Advances in Consumer Research Volume 23, 1996      Pages 399-404

INCORPORATING PERCEIVED RISK INTO MODELS OF CONSUMER DEAL ASSESSMENT AND PURCHASE INTENT

Charles M. Wood, University of Missouri-Columbia

Lisa K. Scheer, University of Missouri-Columbia

ABSTRACT -

This paper attempts to integrate two streams of pricing research dealing with perceived risk and assessments of "the deal" within the context of an expanded model based on the Dodds and Monroe (1985) model of perceived value. A sample of 245 consumers recorded their assessments of the value of the deal offered in a print advertisement, the perceived risk associated with the purchase, and their purchase intentions. The results indicate support for the basic expanded model.

INTRODUCTION

The marketing literature on pricing has been developing for over 20 years, beginning with Monroe's (1973) classic piece which established price as an important focus for both marketing practice and research. Since that time, much effort has been put into understanding consumer perceptions and response to pricing in a variety of contexts (e.g. Berkowitz and Walton 1980; Della Bitta, Monroe, and McGinnis 1981; Shimp and Bearden 1982; Burton and Lichtenstein 1988; Urbany, Bearden, and Weilbaker 1988; Mobley, Bearden, and Teel 1988; Lichtenstein, Burton, and Karson 1991; Grewal, Gotlieb, and Marmorstein 1994). This paper integrates two streams of pricing research regarding perceived risk and assessments of "the deal" within the context of the Dodds and Monroe (1985) model of perceived value. It also attempts to bring coherence to the numerous measures currently being used in pricing research. Finally, it offers a model for future testing and research.

THEORY

Model and Relationship to Previous Research

Much effort has been placed in the marketing literature on defining, measuring, and predicting consumer assessment of marketing communications. Dodds and Monroe (1985) propose a model of consumer evaluation of price, perceived quality, and perceived value. They suggest that consumer willingness to buy is affected by perceived value, and that perceived value is affected by both perceived quality and perceived monetary sacrifice. This model can be viewed, however, as including specific examples of broader concepts. We take a broader view in which perceived value results from an assessment of the tradeoff between: 1) the benefits the consumer receives in the deal at hand (one of which is product quality); and 2) the costs the consumer incurs to obtain those benefits (one of which is perceived monetary sacrifice). This perspective of benefits versus costs could potentially encompass many aspects relevant to the consumer evaluation process. Figure 1 depicts a general model of perceived value and purchase intention, an enhancement of the original Dodds and Monroe (1985) model. An examination of previous pricing studies suggests several possible "expected benefits" and "expected costs."

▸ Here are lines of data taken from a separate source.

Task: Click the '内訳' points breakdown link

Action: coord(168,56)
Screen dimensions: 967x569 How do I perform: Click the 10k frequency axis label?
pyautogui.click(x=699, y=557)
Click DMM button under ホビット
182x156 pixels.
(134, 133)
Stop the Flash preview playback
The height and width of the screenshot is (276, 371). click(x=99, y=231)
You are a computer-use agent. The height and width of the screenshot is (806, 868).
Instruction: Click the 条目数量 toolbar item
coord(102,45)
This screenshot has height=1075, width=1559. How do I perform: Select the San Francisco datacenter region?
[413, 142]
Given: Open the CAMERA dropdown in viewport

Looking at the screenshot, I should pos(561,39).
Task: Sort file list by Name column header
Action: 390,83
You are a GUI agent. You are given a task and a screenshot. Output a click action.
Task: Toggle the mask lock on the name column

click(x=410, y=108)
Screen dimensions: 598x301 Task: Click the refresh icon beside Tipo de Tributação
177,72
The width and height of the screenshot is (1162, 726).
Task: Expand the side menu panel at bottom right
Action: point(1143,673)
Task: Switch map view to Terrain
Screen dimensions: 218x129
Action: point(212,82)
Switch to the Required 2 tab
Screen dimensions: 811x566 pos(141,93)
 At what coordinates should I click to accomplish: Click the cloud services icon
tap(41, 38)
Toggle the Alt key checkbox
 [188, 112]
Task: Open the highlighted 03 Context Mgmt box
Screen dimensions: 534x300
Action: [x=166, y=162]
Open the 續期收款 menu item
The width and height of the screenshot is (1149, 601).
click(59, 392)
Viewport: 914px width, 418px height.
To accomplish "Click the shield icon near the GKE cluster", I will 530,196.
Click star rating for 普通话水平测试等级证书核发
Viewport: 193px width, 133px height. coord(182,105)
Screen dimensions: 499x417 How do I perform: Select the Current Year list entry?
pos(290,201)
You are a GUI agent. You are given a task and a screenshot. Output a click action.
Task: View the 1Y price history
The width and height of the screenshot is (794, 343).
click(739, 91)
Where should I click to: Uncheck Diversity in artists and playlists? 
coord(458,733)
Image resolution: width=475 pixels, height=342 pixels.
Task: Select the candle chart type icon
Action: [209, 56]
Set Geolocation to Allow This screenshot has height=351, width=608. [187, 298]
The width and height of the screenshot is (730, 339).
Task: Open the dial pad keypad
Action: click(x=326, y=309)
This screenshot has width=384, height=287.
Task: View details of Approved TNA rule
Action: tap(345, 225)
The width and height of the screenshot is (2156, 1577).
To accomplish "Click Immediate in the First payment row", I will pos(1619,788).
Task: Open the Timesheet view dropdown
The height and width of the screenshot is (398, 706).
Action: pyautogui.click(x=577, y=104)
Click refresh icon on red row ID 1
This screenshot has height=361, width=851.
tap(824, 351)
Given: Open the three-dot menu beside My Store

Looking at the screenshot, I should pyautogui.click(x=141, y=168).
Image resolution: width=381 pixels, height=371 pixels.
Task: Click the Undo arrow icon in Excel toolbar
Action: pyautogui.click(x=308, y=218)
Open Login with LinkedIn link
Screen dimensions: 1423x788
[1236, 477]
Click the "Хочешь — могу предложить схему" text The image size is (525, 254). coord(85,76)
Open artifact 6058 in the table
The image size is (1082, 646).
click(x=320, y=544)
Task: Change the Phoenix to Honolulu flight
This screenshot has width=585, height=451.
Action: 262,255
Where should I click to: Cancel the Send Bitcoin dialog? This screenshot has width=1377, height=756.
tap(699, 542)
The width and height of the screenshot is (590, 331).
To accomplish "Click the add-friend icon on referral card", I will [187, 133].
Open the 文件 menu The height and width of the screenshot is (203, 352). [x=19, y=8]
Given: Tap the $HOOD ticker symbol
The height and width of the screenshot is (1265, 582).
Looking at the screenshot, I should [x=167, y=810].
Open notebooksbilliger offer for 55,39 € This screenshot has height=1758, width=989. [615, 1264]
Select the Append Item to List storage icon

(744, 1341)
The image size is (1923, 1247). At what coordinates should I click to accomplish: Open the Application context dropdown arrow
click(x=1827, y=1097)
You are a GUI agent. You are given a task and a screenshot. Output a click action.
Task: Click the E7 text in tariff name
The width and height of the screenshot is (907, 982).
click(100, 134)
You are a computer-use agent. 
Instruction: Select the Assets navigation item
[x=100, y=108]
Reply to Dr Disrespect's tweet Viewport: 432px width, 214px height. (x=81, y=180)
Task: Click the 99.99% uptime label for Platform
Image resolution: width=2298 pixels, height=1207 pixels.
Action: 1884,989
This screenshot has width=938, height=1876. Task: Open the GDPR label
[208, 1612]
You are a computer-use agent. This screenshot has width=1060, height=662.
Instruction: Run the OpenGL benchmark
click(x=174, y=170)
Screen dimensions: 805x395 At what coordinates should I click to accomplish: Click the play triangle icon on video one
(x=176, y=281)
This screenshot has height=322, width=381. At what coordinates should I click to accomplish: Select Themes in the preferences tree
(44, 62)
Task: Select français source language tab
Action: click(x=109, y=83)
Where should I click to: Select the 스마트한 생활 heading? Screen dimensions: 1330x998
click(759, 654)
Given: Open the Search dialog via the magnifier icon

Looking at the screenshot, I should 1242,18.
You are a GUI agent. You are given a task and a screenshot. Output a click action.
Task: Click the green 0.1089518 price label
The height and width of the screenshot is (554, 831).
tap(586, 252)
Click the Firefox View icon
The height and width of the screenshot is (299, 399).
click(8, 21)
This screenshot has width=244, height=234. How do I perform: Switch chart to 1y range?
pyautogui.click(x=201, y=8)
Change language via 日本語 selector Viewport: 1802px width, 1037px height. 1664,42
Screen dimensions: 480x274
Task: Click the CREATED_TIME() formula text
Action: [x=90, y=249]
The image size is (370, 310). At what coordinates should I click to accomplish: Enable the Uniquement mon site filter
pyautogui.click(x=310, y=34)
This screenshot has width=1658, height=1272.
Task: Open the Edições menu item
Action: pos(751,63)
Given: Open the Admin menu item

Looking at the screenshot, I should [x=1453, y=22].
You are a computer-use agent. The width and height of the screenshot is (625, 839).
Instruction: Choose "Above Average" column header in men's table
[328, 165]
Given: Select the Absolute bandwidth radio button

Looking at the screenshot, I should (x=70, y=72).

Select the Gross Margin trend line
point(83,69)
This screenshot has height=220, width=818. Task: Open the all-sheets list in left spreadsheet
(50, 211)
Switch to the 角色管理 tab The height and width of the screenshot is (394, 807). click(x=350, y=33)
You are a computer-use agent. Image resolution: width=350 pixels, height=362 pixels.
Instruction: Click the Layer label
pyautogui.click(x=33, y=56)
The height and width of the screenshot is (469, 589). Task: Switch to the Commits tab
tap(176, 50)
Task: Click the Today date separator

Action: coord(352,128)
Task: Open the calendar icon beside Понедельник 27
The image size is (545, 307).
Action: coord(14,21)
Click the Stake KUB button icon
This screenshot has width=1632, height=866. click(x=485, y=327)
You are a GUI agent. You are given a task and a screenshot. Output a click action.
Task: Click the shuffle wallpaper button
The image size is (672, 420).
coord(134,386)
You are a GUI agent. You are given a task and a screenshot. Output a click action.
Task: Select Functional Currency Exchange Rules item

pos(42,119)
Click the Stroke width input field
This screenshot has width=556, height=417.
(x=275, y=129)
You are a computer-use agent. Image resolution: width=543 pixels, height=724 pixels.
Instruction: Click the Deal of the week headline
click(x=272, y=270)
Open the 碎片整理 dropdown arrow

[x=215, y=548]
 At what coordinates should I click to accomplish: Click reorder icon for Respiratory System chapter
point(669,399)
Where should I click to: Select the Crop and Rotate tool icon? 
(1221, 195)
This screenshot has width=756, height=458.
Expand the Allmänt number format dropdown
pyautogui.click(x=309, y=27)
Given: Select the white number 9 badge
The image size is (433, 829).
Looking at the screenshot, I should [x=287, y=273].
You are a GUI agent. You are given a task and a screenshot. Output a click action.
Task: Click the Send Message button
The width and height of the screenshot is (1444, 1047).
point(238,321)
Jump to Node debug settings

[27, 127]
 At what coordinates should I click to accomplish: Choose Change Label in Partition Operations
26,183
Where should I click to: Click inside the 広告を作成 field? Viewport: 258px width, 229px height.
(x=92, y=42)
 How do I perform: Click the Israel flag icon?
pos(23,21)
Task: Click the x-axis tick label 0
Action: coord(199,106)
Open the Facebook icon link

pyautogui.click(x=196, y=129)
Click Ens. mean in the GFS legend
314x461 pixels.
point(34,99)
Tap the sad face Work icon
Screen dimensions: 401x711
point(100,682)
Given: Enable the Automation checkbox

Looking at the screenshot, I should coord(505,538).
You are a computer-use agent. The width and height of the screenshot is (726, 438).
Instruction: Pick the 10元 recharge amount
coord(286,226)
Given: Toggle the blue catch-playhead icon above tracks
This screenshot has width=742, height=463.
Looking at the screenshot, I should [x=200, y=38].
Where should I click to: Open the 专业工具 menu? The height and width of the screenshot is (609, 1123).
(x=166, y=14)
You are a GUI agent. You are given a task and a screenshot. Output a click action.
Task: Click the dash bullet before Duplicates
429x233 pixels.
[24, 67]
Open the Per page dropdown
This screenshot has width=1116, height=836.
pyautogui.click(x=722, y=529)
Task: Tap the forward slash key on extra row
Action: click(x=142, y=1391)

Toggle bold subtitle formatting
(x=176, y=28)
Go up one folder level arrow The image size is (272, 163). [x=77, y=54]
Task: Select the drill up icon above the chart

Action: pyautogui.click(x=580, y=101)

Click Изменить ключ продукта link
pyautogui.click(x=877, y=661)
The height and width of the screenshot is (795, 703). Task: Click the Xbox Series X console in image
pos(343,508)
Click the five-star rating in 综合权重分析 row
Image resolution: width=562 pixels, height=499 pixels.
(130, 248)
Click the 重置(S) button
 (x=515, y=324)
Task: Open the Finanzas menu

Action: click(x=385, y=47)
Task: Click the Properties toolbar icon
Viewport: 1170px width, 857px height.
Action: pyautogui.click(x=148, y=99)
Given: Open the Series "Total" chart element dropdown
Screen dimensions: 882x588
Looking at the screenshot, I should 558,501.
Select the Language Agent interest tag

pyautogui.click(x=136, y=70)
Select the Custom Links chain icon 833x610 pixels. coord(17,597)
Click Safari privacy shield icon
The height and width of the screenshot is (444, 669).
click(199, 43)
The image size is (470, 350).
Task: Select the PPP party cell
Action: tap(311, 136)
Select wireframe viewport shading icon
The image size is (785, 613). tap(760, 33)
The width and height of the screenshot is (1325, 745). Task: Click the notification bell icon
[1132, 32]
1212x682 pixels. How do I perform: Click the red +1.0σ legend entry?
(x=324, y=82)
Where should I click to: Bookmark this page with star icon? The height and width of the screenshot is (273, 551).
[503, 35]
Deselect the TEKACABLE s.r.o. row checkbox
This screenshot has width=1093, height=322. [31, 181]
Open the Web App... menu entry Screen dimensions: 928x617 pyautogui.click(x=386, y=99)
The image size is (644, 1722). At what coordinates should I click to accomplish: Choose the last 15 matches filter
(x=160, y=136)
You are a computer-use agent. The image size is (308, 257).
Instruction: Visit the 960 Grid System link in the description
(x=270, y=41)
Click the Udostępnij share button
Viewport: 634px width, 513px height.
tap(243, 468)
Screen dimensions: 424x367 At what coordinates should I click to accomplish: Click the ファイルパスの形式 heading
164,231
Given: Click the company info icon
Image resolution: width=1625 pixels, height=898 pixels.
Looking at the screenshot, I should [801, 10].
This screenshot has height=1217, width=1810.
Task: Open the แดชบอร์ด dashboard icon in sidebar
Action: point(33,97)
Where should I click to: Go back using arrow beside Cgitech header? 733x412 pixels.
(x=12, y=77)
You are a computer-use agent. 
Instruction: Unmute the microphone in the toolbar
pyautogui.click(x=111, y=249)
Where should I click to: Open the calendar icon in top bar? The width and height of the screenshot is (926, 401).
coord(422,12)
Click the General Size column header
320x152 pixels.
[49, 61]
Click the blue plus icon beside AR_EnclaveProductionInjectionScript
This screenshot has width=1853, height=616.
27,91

Various potential benefits could be examined, such as perceived quality (Dodds and Monroe 1985). Other benefits previously examined include product features (Wheatly, Walton, and Chiu 1977) and "desirability" (Berkowitz and Walton 1980). All of these benefits are part of the overall product evaluation the consumer makes; in this study we examine overall product evaluation.

There are also a variety of potential costs, both tangible and intangible, that are associated with a product purchase. As for tangible costs, one could adopt the Dodds and Monroe (1985) approach and measure perceived monetary sacrifice, that is, the amount that must be paid to acquire the product. Alternatively, we chose to examine the monetary outlay relative to expectations, that is, the actual selling price minus the expected selling price. Prospect theory (Kahneman and Tversky 1979) argues that consumer evaluation and buying behavior could be impacted greatly by the extent to which the ultimate monetary outlay differs from the expected basis point. In addition, the work on perceived risk in marketing (Shimp and Bearden 1982; Grewal, Gotlieb, and Marmorstein 1994) suggests that a consumer forms perceptions regarding the intangible costs such as "psychic costs" in the form of anxiety, frustration, downtime, etc. as well as the performance and financial risk associated with a given product-price deal. Unlike the price, which is known with certainty and immediately paid, risk represents an uncertain, probabilistic potential future financial outlay. We therefore propose to examine how a broad expected benefit, product evaluation, and three cost factors C the monetary outlay relative to expectations, performance risk, and financial risk C affect consumer evaluation of the deal and likelihood of purchasing the product.

Measures

A variety of measures have addressed aspects regarding the assessment of the deal. However, there seems to be no consensus on the proper measures to use, and some scales appear to be measuring the same underlying construct. Numerous studies have examined how various presentations of price and product information impact consumer assessments of value and attitude toward the deal. For example, scales assessing the value of a deal have been used by a number of researchers under a number of names: "Value for the Money" (Berkowitz and Walton 1980); "Value of the Offer" (Della Bitta, Monroe, and McGinnis 1981); "Perceived Value of the Deal" (Burton and Lichtenstein 1988; Lichtenstein, Burton, and Karson 1991); "Perceived Offer Value" (Urbany, Bearden, and Weilbaker 1988; Mobley, Bearden, and Teel 1988). Other measures focusing on consumer attitude regarding an advertised offer have also been developed: "Perceived Savings" (Berkowitz and Walton 1980); "Attitude toward the Deal" (Burton and Lichtenstein 1988; Lichtenstein, Burton, and Karson 1991). The measures developed by Burton and Lichtenstein (1988) make a distinction between the cognitive and the affective dimensions of attitude toward the deal. We propose that these various scales all tap the same underlying construct: Overall evaluation of the deal. Thus, we include Evaluation of the deal in our model, and examine its effect on the consumers' reported purchase intention. The selected measures were not intended to encompass the entire set of constructs relevant to deal evaluation, but to build upon prior research and to sift and clarify the predominant measures previously used in pricing research. (See Appendix).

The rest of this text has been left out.